• Consigne:
Répondez à ces questions d'après l'extrait retenu ci-dessous :
(a) En quelle qualité Enichem affirmait-elle ne pas avoir été valablement destinataire de la décision PVC II ?
(b) À quel point de l'arrêt attaqué le Tribunal a-t-il souligné que ce moyen ne constituait pas une fin en soi ?
(c) En fonction de quels éléments la Commission a-t-elle réparti le montant global de l'amende entre les entreprises ?

• Extrait retenu:
3. Sur le moyen tiré par Enichem de l'imputation erronée de l'infraction à elle-même, considérée en tant que holding d'un groupe, et de l'exclusion erronée, par le Tribunal, de la pertinence du chiffre d'affaires du holding dans la détermination du montant de l'amende

524. Devant le Tribunal, Enichem a soulevé un moyen d'annulation tiré de ce qu'elle n'aurait pas été valablement destinataire de la décision PVC II en sa qualité de holding d'un groupe. En cette qualité, elle n'aurait, en effet, assumé aucune responsabilité au titre des activités du secteur des matières thermoplastiques, dont le PVC.

525. Dans son appréciation, le Tribunal a d'abord souligné, au point 986 de l'arrêt attaqué, que, selon les termes de la réplique de la requérante (p. 15), ce moyen ne constituait pas une fin en soi, mais le fondement essentiel de développements ultérieurs relatifs au montant de l'amende, laquelle aurait été calculée, selon Enichem, en fonction du chiffre d'affaires du holding, bien supérieur à celui de la société d'exploitation. Il a cependant observé que la Commission avait, ainsi qu'elle en avait le droit, déterminé au préalable un montant global de l'amende et qu'elle l'avait ensuite réparti entre les entreprises en fonction de la part de marché moyenne détenue par chacune et d'éventuelles circonstances atténuantes ou aggravantes propres à chacune. Il en a déduit que, sous réserve de l'application de l'article 15, paragraphe 2, du règlement n° 17, fixant le montant maximal de l'amende susceptible d'être infligée, le chiffre d'affaires du holding n'avait pas été pris en compte pour la détermination du montant de l'amende individuelle infligée à la requérante. Dans cette mesure, il a estimé que celle-ci n'avait pas d'intérêt à soulever un moyen tiré d'une détermination erronée du destinataire de la décision PVC II, moyen qu'il n'a toutefois pas déclaré irrecevable.

(Données sur la localisation de cibles visibles)
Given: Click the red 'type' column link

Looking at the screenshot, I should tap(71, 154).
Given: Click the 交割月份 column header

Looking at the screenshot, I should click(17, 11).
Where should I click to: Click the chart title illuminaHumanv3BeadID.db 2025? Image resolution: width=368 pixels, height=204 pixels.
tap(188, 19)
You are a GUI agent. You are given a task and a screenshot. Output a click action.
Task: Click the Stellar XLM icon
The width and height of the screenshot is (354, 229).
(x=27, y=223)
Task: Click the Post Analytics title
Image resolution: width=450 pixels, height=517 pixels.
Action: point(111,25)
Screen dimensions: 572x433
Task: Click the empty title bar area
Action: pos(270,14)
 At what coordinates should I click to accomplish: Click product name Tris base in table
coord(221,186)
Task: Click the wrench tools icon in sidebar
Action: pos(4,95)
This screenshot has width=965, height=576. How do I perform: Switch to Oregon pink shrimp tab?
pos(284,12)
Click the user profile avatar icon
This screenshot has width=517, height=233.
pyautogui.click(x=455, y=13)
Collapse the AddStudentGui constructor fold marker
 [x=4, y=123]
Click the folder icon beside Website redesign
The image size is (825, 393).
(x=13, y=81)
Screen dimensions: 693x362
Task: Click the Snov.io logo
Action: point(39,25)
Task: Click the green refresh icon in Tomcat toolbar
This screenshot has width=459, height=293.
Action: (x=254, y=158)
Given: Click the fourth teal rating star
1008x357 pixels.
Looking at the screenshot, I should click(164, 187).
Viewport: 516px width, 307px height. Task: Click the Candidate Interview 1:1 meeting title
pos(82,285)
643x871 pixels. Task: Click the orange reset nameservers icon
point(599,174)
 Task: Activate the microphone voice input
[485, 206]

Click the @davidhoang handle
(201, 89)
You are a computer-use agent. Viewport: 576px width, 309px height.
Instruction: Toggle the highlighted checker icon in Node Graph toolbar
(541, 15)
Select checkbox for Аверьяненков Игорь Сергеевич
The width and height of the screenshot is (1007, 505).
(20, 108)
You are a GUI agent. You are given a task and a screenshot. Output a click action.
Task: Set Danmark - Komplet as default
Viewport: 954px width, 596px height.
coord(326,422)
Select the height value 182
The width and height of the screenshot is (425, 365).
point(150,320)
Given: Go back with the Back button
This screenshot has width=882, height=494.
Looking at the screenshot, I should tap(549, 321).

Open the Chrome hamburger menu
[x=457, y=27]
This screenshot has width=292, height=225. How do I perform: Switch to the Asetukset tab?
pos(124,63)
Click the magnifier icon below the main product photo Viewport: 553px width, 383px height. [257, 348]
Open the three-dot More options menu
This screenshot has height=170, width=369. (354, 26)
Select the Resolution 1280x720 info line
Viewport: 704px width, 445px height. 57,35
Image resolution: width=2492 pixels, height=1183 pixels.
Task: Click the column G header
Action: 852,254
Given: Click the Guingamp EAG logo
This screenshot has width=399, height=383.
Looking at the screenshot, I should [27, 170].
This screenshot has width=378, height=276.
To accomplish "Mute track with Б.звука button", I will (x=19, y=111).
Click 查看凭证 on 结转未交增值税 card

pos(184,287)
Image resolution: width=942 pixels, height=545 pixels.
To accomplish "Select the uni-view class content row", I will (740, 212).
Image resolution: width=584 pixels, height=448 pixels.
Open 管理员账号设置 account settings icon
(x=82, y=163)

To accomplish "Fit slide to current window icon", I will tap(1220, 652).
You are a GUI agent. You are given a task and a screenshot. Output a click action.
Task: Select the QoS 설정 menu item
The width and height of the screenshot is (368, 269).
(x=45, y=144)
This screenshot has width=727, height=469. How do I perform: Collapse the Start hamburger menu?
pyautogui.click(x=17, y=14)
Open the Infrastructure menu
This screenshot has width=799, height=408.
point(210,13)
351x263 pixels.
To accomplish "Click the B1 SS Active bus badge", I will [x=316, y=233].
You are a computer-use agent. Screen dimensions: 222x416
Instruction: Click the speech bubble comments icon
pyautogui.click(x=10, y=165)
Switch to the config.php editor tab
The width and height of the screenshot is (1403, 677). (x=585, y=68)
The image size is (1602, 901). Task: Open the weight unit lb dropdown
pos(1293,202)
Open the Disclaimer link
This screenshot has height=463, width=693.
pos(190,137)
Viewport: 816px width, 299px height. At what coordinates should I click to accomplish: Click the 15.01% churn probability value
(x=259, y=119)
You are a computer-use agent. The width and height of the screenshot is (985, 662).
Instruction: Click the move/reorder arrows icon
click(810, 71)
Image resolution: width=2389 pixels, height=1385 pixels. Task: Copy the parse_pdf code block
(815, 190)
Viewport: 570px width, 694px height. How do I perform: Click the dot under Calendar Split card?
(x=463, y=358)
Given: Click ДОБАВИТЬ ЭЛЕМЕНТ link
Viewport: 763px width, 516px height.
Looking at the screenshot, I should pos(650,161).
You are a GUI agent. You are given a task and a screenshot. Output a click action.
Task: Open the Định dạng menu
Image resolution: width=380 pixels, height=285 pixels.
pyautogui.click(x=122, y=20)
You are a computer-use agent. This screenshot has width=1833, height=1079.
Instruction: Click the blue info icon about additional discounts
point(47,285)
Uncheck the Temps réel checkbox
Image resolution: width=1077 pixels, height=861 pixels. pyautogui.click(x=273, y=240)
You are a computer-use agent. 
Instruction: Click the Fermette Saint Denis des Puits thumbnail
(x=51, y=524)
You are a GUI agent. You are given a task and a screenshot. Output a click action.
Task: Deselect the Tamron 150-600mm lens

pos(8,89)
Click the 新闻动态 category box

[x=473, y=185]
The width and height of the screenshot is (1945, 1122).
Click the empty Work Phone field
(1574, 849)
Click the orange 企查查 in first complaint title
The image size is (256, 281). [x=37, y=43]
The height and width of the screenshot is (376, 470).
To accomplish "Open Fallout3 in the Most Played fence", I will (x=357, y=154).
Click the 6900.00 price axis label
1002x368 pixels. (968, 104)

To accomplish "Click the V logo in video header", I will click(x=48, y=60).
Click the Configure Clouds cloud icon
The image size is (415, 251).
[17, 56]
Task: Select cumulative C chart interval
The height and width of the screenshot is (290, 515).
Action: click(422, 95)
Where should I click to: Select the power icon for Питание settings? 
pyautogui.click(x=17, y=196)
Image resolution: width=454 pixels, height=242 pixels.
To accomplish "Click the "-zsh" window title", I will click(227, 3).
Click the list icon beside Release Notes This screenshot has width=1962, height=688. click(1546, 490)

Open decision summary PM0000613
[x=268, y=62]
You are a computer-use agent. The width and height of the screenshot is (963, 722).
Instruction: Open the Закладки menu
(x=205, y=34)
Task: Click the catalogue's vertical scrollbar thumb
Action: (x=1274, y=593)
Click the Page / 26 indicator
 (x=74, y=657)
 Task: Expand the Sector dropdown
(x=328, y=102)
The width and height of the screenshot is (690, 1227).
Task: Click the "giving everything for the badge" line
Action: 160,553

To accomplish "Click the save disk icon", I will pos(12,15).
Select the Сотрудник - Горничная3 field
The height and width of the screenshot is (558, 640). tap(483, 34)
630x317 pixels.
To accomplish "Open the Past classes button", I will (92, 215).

• Réponse:
(a) En sa qualité de holding d'un groupe.
(b) Au point 986.
(c) En fonction de la part de marché moyenne détenue par chaque entreprise et d'éventuelles circonstances atténuantes ou aggravantes propres à chacune.